* Text passage
** Begin **

Theatre: Purists may grind away a tooth or two, but Hilary Fannin’s adaptation will leave few audience members bored

Children of the Sun

Abbey Theatre, Dublin

Maxim Gorky, then in prison, wrote Children of the Sun during the “first Russian Revolution” of 1905. That tip on to an inevitable gradient is acknowledged in his tale of an upper-class (though poor) family largely oblivious of the chaos looming at their rented gate. That year was also when Albert Einstein published four papers that ultimately revolutionised thinking about time and space. The physicist’s annus mirabilis looms at least as largely in a version by Hilary Fannin – admired memoirist, novelist and columnist – for Rough Magic that, most notably in its second act, gives the piece such a vigorous shake that you can hear its vertebrae crack from the back row.

The opening act places us in a world recognisable from Anton Chekhov’s great plays and from fond recollections in the novels of Vladimir Nabokov. The eccentric patrician family. The extended hangers-on. All that. The ageing Pavel Protasov, played with impish distraction by Stuart Graham, divides his time between investigations into hair dye and musings on the nature of time. Elena (Aislín McGuckin), his wife, is less than enthusiastic in her affection. “Do you love Pavel?” Lisa (Rebecca O’Mara), her sister-in-law, asks. “I have devoted my time to him,” Elena doesn’t quite answer. It is Lisa, teetering towards mental illness, who realises, as the mad often do in plays, that some catastrophe is looming.

Meanwhile, the dance goes on. Elena poses in what looks like a straitjacket for a pretentious photographer. Fiona Bell comes close to stealing the first act with her clever-stupid turn as a vampish widow, deliciously named Melania, who has eyes on the oblivious Protasov.

** End **

* Requests
1) According to the theatre review, which actor plays Pavel Protasov?
2) Transcribe the theatre review word for word, from "Meanwhile, the dance" to "the oblivious Protasov.".

* Material
** Begin **

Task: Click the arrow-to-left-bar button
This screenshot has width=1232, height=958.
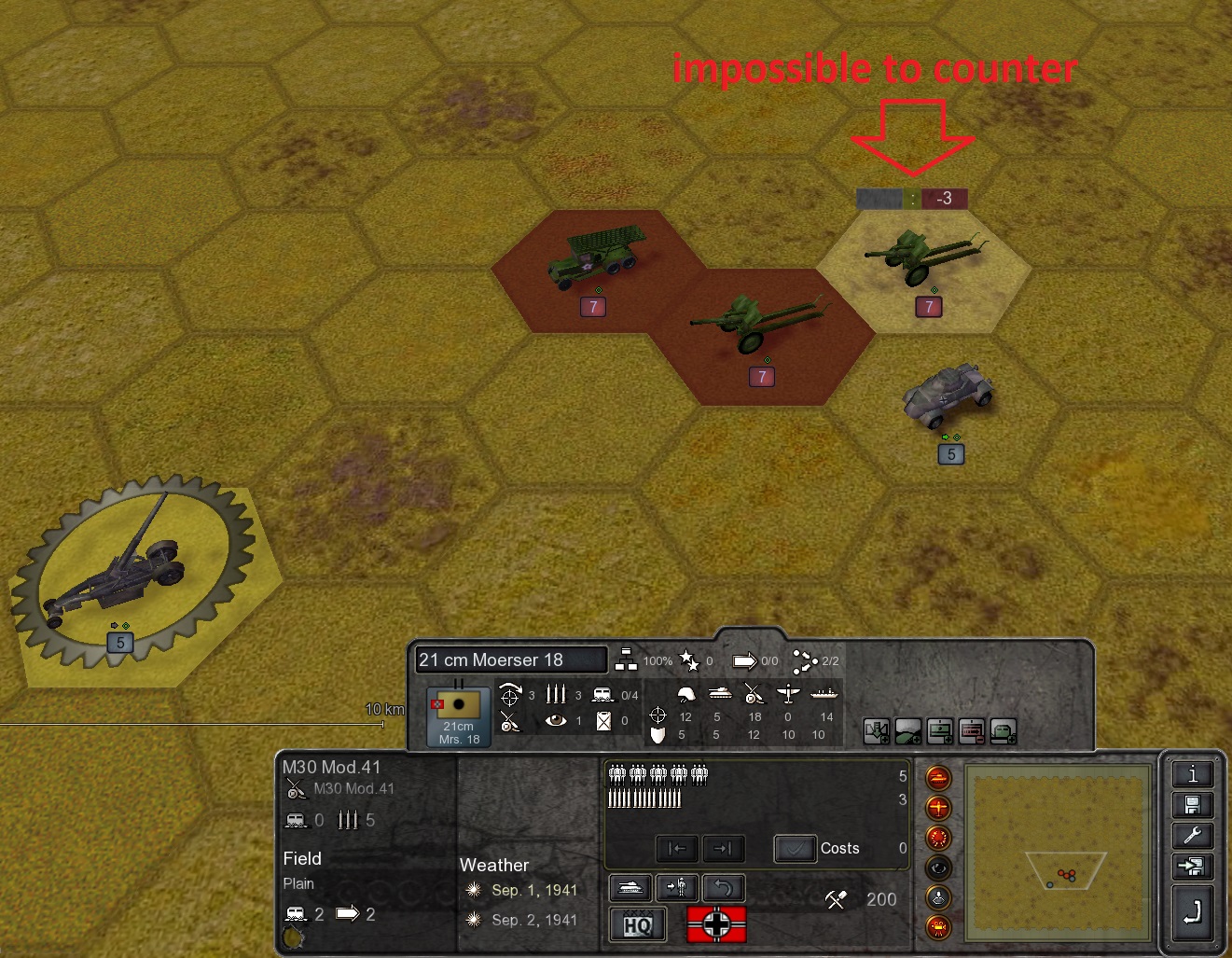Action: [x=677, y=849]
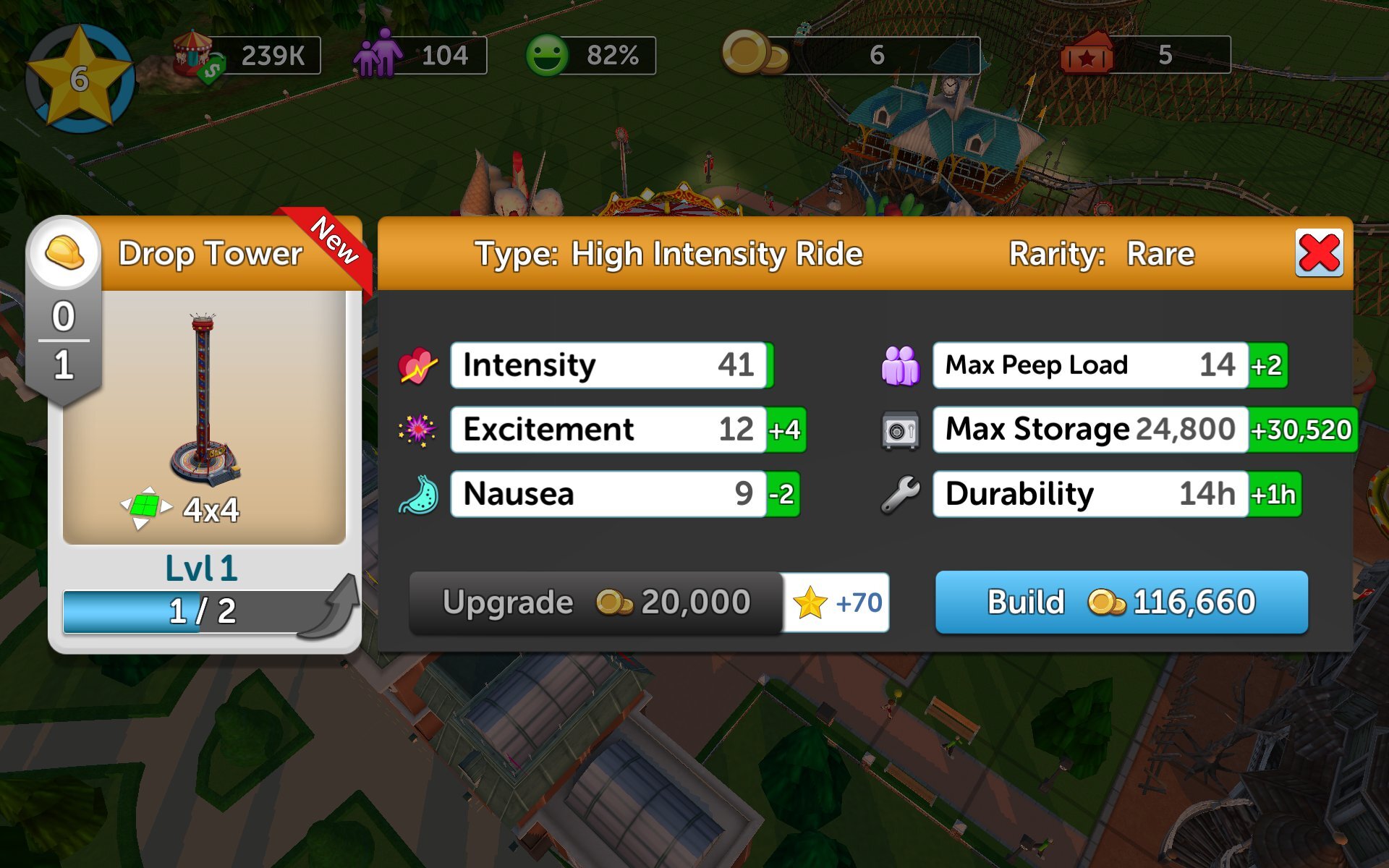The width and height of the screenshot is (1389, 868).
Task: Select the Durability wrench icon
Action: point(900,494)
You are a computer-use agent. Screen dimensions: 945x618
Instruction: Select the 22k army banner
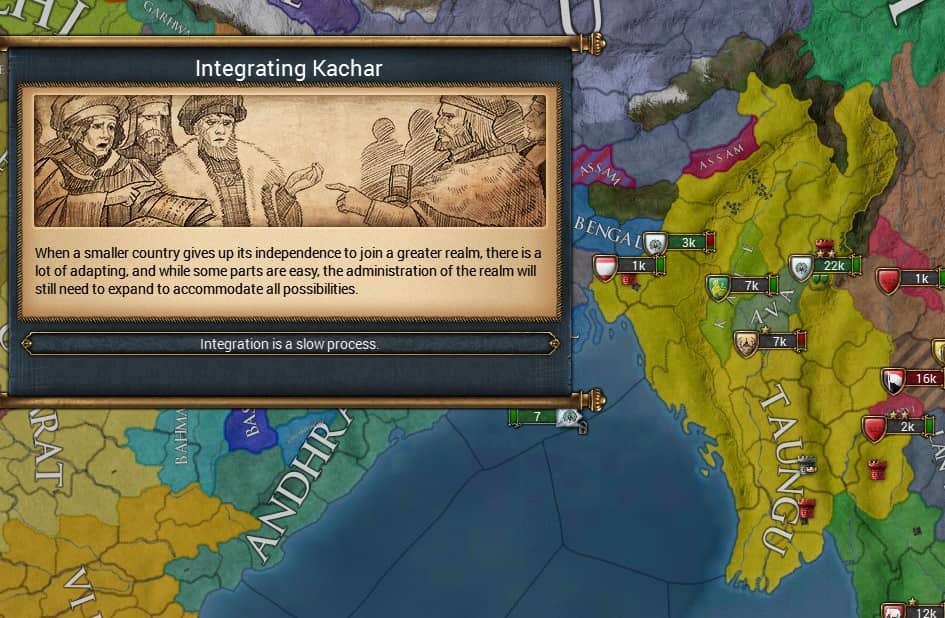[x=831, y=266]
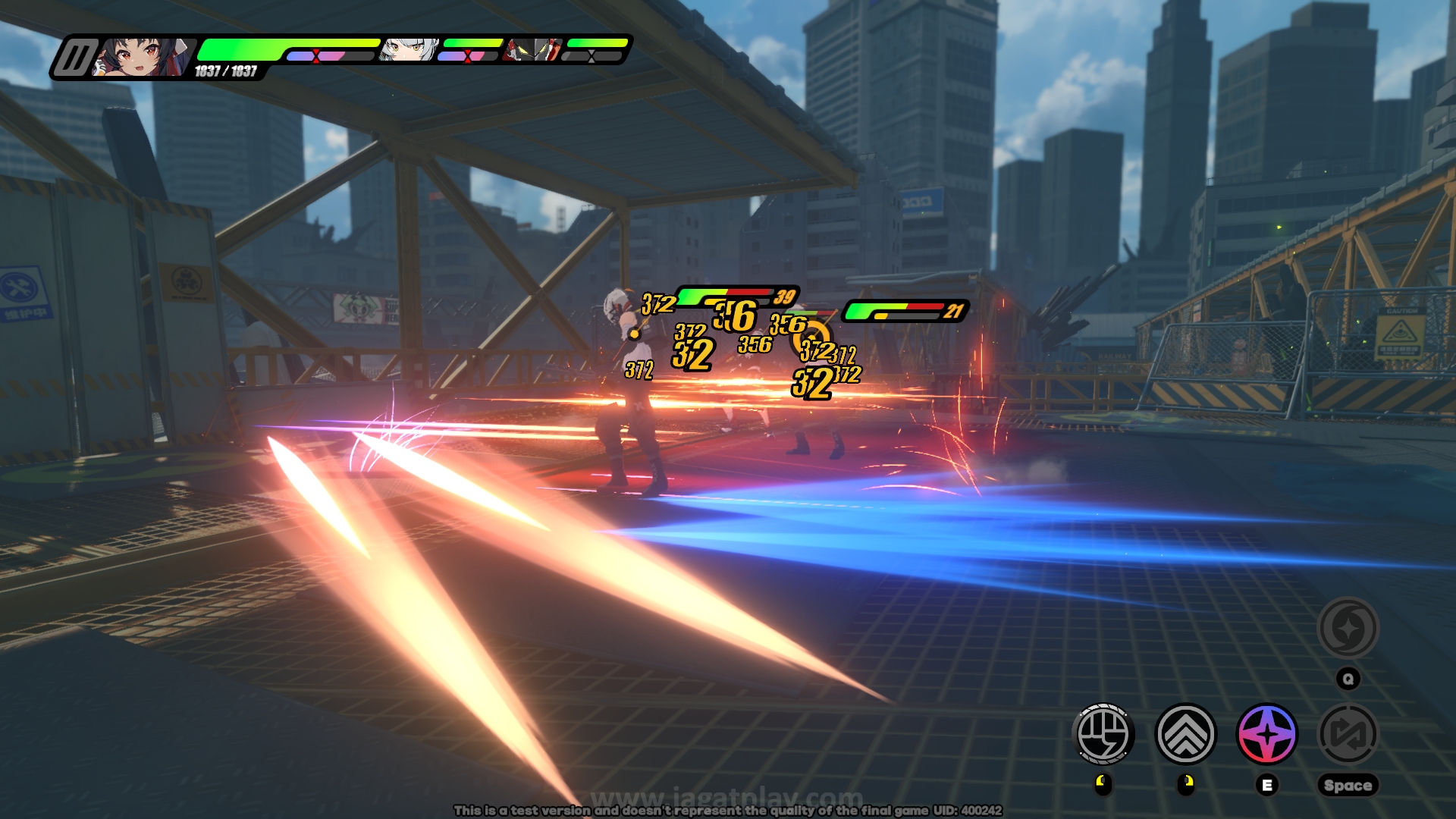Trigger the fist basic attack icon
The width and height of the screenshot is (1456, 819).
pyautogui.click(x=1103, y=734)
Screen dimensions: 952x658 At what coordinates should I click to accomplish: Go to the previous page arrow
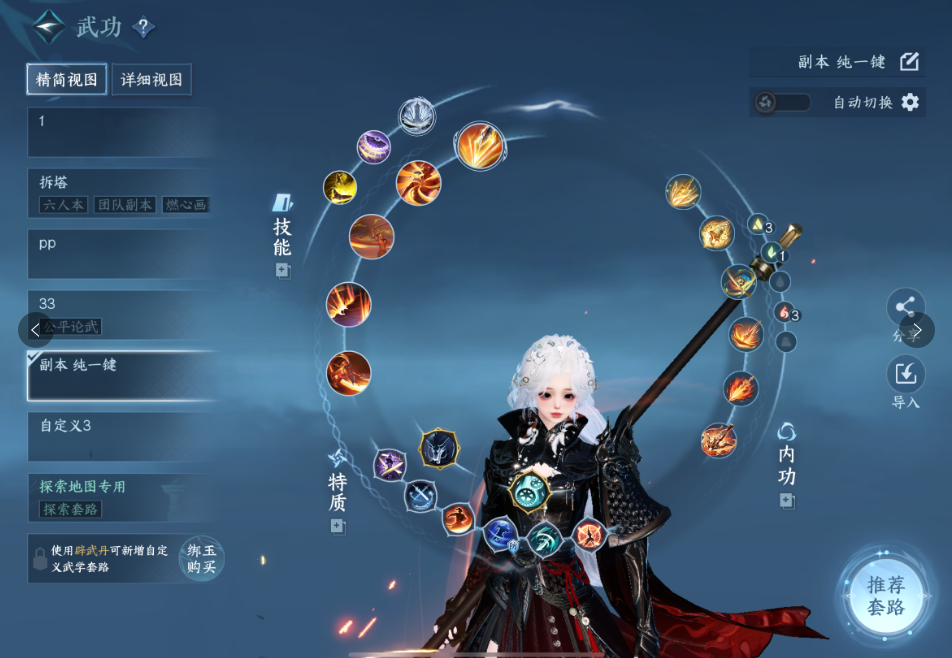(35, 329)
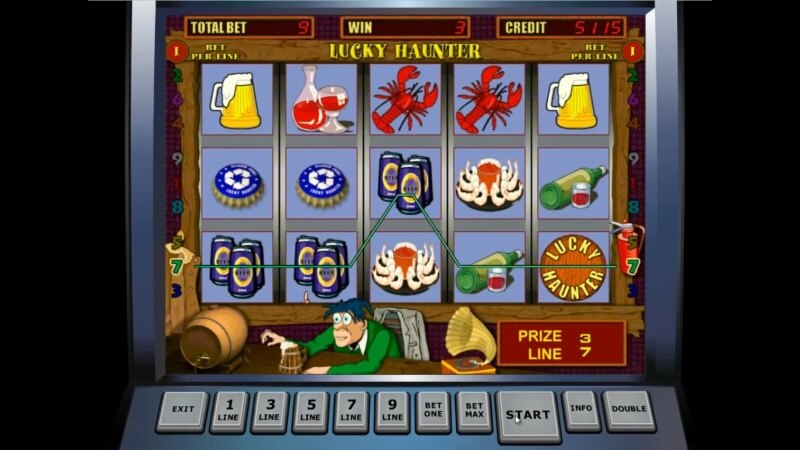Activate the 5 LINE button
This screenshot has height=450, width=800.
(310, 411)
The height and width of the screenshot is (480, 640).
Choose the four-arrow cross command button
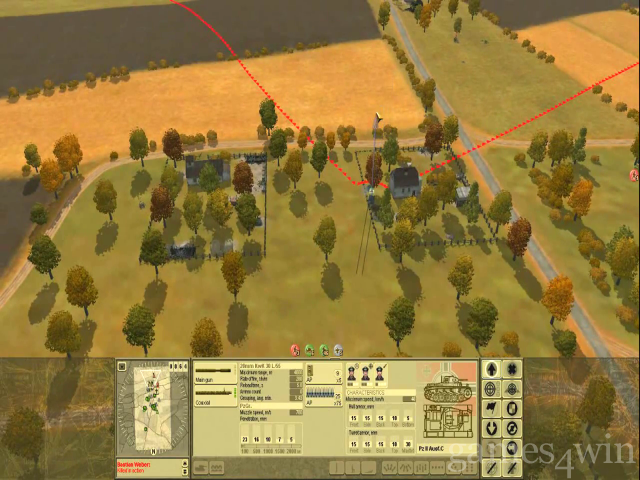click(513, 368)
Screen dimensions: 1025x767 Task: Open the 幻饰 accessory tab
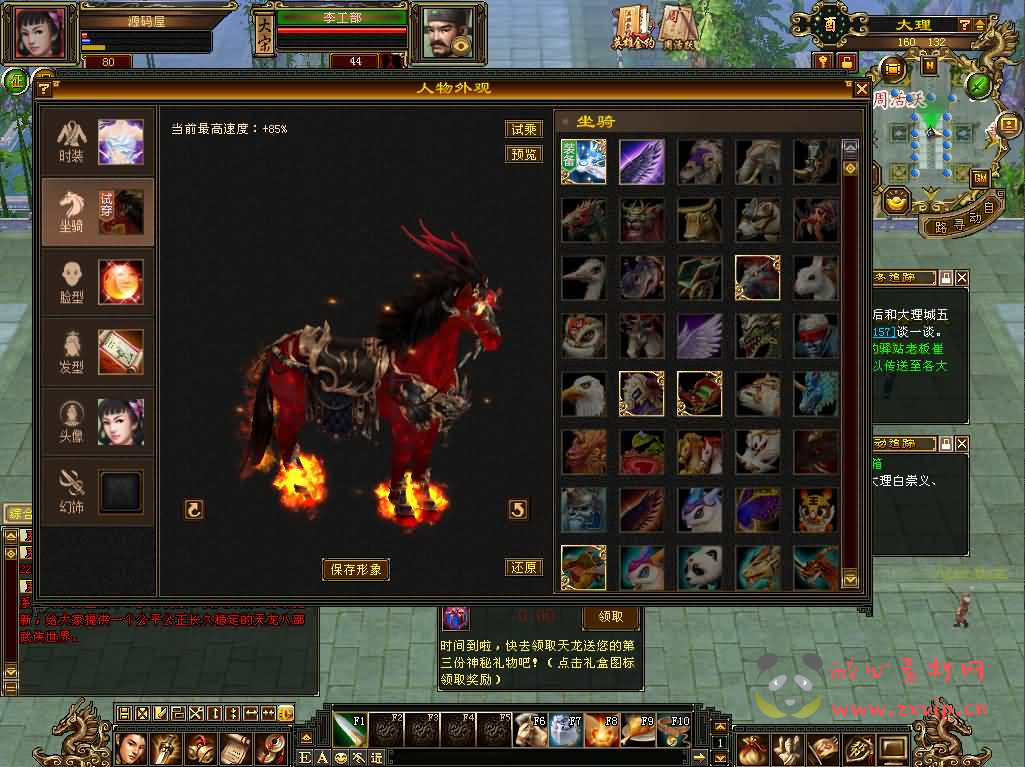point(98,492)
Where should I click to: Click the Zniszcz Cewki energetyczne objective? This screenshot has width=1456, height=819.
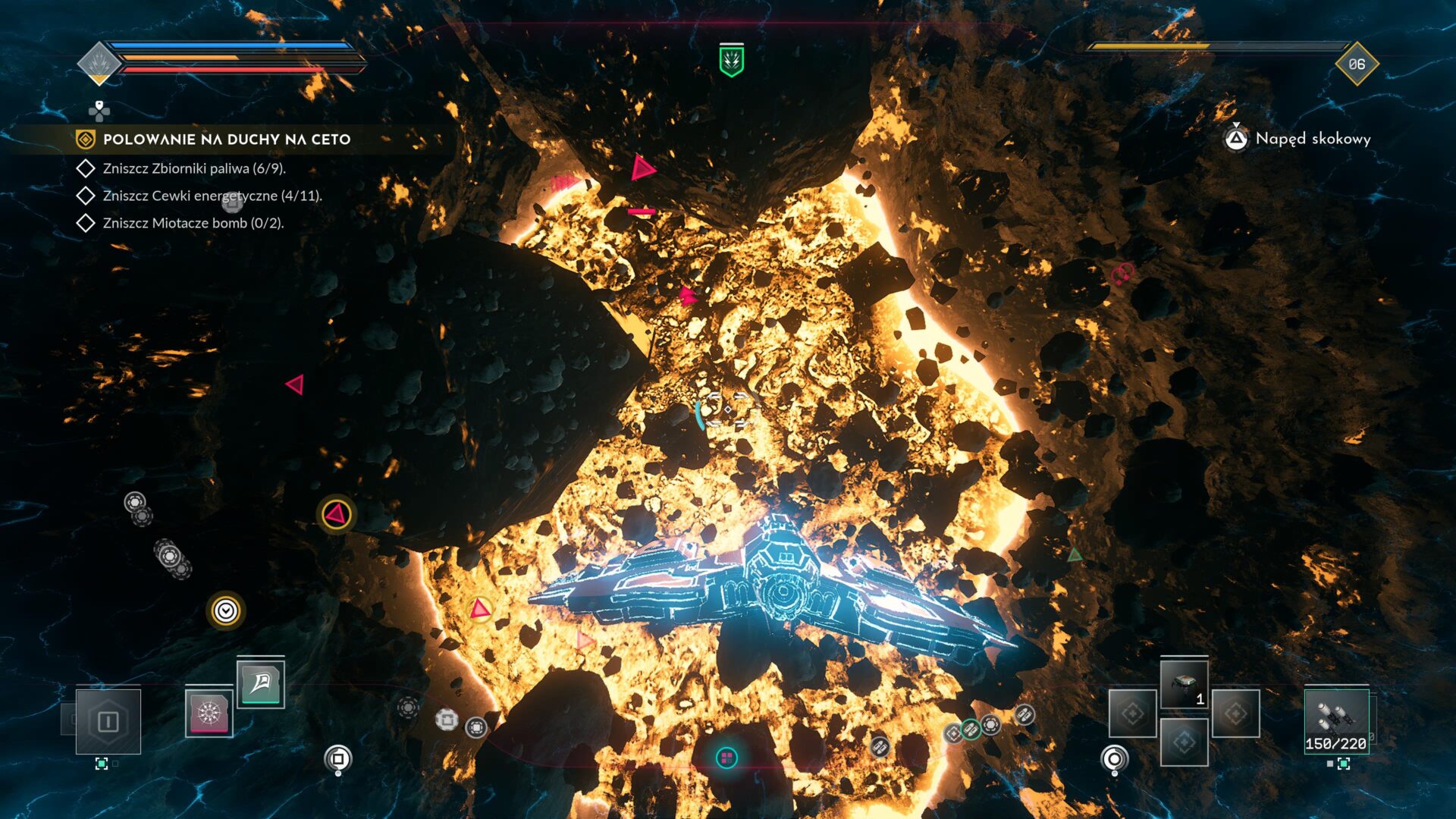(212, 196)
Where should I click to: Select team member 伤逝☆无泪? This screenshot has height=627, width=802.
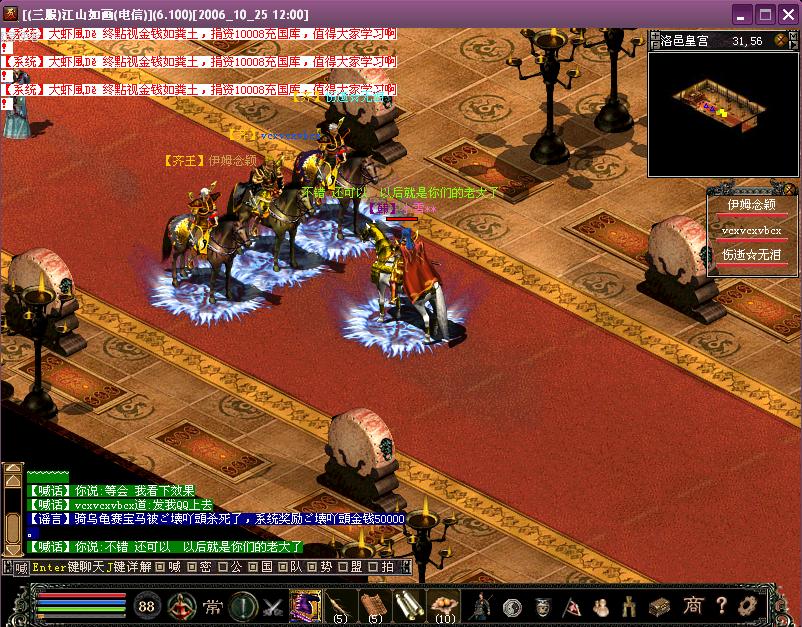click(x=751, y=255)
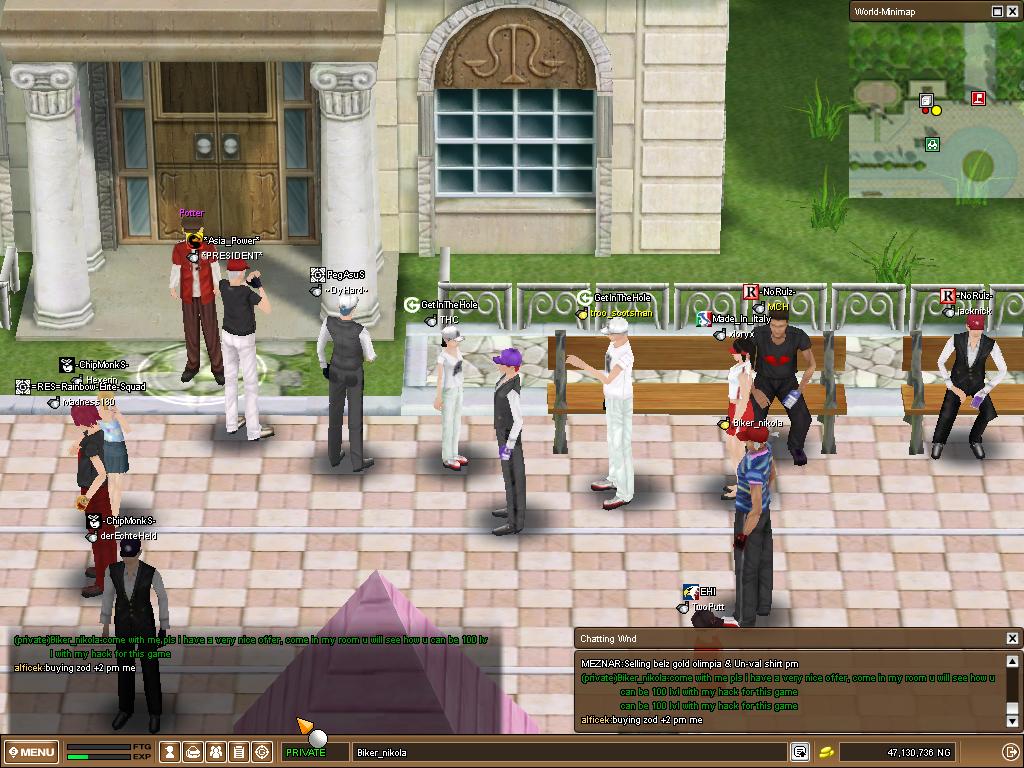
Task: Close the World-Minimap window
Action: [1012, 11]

** End **

* Answers
1) Stuart Graham

2)
Meanwhile, the dance goes on. Elena poses in what looks like a straitjacket for a pretentious photographer. Fiona Bell comes close to stealing the first act with her clever-stupid turn as a vampish widow, deliciously named Melania, who has eyes on the oblivious Protasov.